As the hyoid bone moves backward and downward after the mandibular setback, the changes in the supra-hyoid and infra-hyoid muscle tension may be related to the skeletal relapse.11,29 According to Degerliyurt et al.,30 the position of the hyoid bone was highly unstable for 1 year after surgery. Gu et al.9 reported that the hyoid bone tended to return to its original position after mandibular setback surgery, and this result is related to the relapse tendency of the anteroposterior position of the mandible. However, Eggensperger et al.11 observed progressive posterior movements of the hyoid bone during 11 years of postoperative follow-up. In our study, the hyoid bone continuously moved inferoposteriorly until 6 months after surgery (Table 2). We also found that both posterior movement of menton and the amount of mandibular setback were positively correlated to posterior displacement of the hyoid bone. This indicates that the position of hyoid bone after surgery is affected by the amount of mandibular setback or the amount of advancement with genioplasty.

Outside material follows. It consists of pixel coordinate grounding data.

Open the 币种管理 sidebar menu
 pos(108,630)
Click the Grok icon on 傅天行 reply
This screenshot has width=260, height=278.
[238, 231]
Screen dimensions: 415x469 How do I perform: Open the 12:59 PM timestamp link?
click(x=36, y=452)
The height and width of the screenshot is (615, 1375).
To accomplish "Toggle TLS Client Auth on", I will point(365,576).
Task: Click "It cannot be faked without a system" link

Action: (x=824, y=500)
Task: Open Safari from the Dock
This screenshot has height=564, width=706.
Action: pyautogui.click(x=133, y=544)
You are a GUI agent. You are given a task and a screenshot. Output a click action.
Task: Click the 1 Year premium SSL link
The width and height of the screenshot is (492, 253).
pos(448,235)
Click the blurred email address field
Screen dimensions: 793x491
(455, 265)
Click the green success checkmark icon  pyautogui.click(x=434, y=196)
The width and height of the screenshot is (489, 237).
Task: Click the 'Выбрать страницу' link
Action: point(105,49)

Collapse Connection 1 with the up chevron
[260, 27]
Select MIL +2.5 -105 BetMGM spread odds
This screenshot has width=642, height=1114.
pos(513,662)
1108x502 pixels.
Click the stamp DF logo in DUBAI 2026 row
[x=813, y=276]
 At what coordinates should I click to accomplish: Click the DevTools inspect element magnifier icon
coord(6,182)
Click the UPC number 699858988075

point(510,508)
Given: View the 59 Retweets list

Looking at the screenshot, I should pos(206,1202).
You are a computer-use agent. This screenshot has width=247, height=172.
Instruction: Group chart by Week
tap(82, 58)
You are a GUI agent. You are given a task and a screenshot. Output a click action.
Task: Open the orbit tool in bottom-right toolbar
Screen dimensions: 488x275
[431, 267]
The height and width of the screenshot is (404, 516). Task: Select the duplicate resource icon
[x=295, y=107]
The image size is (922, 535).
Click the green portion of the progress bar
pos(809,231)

The authors of previous reports5,30 concluded that the postoperative pharyngeal airway space decreases following mandibular setback surgery; however, the reduction is more marked in those who undergo mandibular setback surgery only. With regard to changes in the three subregions of the airway, the volume of the naso- and hypo-pharyngeal airway and the total volume significantly decreased at 2 and 6 months after surgery. According to our data, impaction of the posterior maxilla with a small amount of maxillary advancement may be associated with a decrease of naso-pharyngeal airway volume (Table 3).
The palatal plane angle, which is a lateral cephalometric variable used to represent the maxillary changes, has shown significant correlation with the airway changes. Volumetric changes of the oro-pharyngeal, hypo-pharyngeal, and total airway were positively correlated to the palatal plane angle in the present study (Table 4). This finding indicates that the pharyngeal airway volume is greatly affected by the rotational movement of the maxilla. In addition, we have found a significant relationship between the airway volume changes and the vertical movements of the hyoid bone (Table 5). Our results indicate that a more inferior displacement of the hyoid was associated with less airway volume reduction, which may be explained by the compensatory rearrangement of the oro-pharyngeal complex.
Our null hypothesis—that the pharyngeal airway volume and the hyoid bone position do not change after bimaxillary surgery—was rejected.
CONCLUSIONS
The hyoid bone moved backward and downward, and the amount of displacement increased with time.
The total pharyngeal airway space progressively decreased for up to 6 months after surgery.
The amount of the clockwise rotation of the palatal plane was positively correlated to the decrease in total airway volume.
The amount of airway volume reduction was negatively associated with the inferior movement of the hyoid bone.